The problem:
Pick out every line below containing the word "Choose" and copy each one.

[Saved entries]
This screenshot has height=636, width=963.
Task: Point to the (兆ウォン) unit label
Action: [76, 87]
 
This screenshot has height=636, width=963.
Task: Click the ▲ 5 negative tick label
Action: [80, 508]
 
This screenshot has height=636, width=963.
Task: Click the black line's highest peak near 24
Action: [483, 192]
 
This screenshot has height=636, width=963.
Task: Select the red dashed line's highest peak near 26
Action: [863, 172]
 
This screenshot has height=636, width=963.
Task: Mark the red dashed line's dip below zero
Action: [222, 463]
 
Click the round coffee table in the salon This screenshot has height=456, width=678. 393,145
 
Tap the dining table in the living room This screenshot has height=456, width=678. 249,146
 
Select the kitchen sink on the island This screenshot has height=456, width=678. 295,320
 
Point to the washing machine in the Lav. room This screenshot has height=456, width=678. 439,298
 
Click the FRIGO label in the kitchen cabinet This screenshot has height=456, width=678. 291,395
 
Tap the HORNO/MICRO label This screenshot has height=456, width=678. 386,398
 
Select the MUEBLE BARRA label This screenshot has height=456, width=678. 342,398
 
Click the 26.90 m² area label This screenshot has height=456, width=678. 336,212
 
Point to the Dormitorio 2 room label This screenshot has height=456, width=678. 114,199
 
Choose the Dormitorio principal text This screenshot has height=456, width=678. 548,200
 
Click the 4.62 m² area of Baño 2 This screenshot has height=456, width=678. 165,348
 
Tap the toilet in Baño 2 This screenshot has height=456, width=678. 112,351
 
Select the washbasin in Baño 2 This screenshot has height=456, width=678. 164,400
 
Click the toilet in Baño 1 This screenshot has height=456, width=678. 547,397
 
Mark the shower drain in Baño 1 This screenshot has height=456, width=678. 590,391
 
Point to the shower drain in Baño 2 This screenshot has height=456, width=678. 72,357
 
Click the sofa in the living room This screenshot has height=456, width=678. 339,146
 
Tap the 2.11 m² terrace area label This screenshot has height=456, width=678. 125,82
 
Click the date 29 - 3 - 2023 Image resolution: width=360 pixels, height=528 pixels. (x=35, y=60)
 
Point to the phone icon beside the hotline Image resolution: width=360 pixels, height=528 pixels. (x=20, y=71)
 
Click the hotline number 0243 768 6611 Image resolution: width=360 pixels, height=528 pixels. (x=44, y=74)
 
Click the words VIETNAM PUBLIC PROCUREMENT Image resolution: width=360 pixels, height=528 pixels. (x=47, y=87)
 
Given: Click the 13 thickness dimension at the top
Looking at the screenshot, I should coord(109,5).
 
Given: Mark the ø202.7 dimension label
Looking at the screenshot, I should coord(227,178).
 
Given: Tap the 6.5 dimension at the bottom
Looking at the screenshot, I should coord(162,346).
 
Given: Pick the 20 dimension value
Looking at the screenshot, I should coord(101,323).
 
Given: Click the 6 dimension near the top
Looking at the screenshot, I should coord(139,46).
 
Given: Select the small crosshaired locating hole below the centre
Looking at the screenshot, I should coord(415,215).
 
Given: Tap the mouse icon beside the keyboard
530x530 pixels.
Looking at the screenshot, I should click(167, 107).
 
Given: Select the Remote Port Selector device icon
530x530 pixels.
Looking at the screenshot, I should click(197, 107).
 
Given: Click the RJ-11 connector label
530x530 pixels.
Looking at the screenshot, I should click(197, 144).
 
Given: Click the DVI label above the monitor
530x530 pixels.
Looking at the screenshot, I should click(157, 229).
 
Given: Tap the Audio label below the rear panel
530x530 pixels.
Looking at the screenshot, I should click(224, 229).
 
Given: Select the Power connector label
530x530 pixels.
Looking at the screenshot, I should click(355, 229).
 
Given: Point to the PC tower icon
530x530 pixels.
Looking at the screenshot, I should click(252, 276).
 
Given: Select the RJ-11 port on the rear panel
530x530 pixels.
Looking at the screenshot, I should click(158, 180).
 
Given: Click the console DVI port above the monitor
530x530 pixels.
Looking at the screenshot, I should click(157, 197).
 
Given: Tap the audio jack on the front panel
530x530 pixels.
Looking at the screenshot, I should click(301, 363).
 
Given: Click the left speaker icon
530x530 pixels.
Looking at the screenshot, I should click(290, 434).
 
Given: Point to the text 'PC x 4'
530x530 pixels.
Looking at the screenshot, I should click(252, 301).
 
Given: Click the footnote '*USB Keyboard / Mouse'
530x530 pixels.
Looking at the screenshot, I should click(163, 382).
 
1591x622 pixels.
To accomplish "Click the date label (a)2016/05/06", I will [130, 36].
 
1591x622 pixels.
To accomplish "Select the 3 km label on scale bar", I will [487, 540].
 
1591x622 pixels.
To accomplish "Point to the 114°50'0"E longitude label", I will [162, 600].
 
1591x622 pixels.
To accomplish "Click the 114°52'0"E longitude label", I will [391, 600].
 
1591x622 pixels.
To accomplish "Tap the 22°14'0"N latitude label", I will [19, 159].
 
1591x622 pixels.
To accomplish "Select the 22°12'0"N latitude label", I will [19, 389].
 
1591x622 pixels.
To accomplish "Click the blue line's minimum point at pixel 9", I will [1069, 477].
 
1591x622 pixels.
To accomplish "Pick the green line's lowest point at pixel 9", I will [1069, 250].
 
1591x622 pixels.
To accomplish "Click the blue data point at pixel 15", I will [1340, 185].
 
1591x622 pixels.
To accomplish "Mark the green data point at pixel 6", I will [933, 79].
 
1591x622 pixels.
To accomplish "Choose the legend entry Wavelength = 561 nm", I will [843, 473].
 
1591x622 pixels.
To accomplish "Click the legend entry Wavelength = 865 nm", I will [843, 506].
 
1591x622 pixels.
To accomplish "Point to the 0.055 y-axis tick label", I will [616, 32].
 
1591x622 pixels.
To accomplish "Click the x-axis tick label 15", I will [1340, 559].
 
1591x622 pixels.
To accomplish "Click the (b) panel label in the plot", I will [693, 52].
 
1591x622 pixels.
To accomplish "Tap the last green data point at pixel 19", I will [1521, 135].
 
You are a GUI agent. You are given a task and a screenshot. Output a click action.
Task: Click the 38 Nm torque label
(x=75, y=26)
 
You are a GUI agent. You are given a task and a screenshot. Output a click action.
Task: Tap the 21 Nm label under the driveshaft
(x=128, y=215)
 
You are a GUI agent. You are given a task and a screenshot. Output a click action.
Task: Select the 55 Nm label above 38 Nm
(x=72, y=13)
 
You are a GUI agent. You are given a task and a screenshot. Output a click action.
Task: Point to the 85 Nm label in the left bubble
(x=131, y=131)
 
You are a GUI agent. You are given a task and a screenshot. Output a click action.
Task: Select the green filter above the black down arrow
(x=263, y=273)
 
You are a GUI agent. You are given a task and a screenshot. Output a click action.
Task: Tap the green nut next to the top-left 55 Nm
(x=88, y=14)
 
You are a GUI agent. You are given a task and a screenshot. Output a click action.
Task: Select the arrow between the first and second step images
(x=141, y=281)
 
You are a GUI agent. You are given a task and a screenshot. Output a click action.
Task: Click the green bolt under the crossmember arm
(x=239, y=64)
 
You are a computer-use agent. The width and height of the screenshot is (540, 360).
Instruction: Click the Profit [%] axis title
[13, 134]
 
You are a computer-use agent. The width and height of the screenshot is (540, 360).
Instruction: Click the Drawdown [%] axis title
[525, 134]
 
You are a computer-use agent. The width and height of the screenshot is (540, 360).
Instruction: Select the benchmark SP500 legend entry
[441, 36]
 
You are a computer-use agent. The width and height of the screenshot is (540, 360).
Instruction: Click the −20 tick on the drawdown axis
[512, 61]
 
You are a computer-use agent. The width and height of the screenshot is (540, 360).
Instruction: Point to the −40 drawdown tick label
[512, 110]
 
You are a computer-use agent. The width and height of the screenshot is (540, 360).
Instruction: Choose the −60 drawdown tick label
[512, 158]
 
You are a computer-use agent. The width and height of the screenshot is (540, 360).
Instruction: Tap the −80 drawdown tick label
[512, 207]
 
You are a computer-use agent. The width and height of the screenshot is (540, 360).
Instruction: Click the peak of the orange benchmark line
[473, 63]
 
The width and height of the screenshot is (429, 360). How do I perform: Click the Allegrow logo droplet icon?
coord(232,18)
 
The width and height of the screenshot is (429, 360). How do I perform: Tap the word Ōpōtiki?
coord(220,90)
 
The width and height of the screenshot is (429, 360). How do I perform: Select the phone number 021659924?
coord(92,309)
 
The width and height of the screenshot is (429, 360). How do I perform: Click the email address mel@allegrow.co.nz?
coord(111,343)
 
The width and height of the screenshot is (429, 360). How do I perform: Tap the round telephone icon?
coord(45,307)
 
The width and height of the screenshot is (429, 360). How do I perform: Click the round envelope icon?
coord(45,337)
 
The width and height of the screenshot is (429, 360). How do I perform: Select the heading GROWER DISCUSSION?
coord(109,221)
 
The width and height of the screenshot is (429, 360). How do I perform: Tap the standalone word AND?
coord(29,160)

Reply to the exercise:
Choose the Dormitorio principal text This screenshot has height=456, width=678. 548,200
To accomplish "Choose the legend entry Wavelength = 561 nm", I will [843, 473].
Instruction: Choose the −60 drawdown tick label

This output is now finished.